Tregeseal stone circle

from Wikipedia, the free encyclopedia
Tregeseal, Cornwall, England
Etching by WC Borlase 1872

The stone circle of Tregeseal is located near the village of Tregeseal in the former District Penwith in the county of Cornwall in England . The stone circle , also known as The Stones Dancing , is around 4,000 years old and dates from the late Neolithic or early Bronze Age .

location

The stone setting is located in south west Cornwall east of the road from Morvah to St Just in Penwith and is one kilometer east of the village of Tregeseal. It can be reached from there via Truthwall Lane and Kenython Lane. There are other megalithic sites in the area :

construction

Close up of the menhirs

The stone circle consists of 19 granite blocks with a height between 1.0 and 1.4 m, which approximately describe a circle with a diameter of about 21 m. Probably two stones are missing as the circle used to consist of 21 menhirs . Over the centuries, the setting of the stone has been subject to considerable renovation and restoration work, so that today only the stones in the eastern half of the district are likely to be in their original position. The stone circle was part of a larger ritual area that, like the area around the Merry Maidens, consisted of three stone circles in an east-west orientation. The other two stone circles were to the west of the remaining stone setting. The westernmost of the three districts was destroyed in 1967 and can only be detected today through aerial photographs. Of the middle stone circle, which originally had the largest diameter and contained ten stones in 1885, only one standing menhir can be found today.

history

Etching by William Cotton 1827

Contrary to popular belief, stone circles like that of Tregeseal were not erected by the Celts , but much earlier in the late Neolithic or in the early Bronze Age by representatives of a megalithic culture. The stone circle was first mentioned in modern times in the work Antiquities, historical and monumental, of the County of Cornwall by William Borlase , which reports 17 standing menhirs. An early pictorial representation was provided by William Cotton in his work Illustrations of Stone Circles, Cromlehs and other remains of the Aboriginal Britons in the West of Cornwall in 1827 . At that time there were apparently still some menhirs in the other two stone circles.
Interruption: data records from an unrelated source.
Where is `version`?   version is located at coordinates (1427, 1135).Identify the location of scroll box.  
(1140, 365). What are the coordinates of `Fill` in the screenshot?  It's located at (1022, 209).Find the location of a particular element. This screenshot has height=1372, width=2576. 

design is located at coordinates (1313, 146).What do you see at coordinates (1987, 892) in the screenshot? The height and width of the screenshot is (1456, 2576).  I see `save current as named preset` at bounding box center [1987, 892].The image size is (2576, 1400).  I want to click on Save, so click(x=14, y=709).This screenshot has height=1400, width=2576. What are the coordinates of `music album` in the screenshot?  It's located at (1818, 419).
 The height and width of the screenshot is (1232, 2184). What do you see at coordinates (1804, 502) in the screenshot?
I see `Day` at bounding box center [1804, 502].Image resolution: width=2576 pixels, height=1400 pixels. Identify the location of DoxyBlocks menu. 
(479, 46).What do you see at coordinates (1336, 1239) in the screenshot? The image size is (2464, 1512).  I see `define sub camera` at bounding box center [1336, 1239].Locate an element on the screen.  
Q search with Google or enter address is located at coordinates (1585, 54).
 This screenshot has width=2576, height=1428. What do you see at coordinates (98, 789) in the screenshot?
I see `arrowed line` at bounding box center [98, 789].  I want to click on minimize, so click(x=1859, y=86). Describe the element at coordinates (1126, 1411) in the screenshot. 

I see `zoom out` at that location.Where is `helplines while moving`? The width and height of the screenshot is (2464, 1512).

William Copeland Borlase found 16 stones in the late 18th century and gave the exact location of the stones in his work Naenia Cornubiae from 1872, which deals with the prehistoric monuments of Cornwall.

literature

  • John Barnatt: Prehistoric Cornwall. The Ceremonial Monuments . Turnstone Press Limited, Wellingborough 1982, ISBN 0855001291 .
  • Aubrey Burl: The stone circles of Britain, Ireland and Brittany . Yale University Press 2000, ISBN 0300083475 .
  • Ian McNeil Cooke: Standing Stones of the Land's End . Men-an-Tol Studio, Cornwall 1998, ISBN 0951237195 .
  • Robin Payne: The Romance of the Stones . Alexander Associates, Fowey 1999, ISBN 1899526218 .
  • Homer Sykes: Mysterious Britain - Fact and Folklore . Weidenfeld and Nicholson 1993, ISBN 0297831968 , p. 19.

Individual evidence

  1. myweb.tiscali.co.uk/celynog/Cornwall/tregeseal.htm ( Memento from October 18, 2012 in the Internet Archive )
  2. a b http://www.historic-cornwall.org.uk/a2m/bronze_age/stone_circle/tregeseal/tregeseal.htm

Web links

Commons : Tregeseal Stone Circle  - Collection of images, videos and audio files

Coordinates: 50 ° 8 ′ 1.4 ″  N , 5 ° 39 ′ 30.7 ″  W.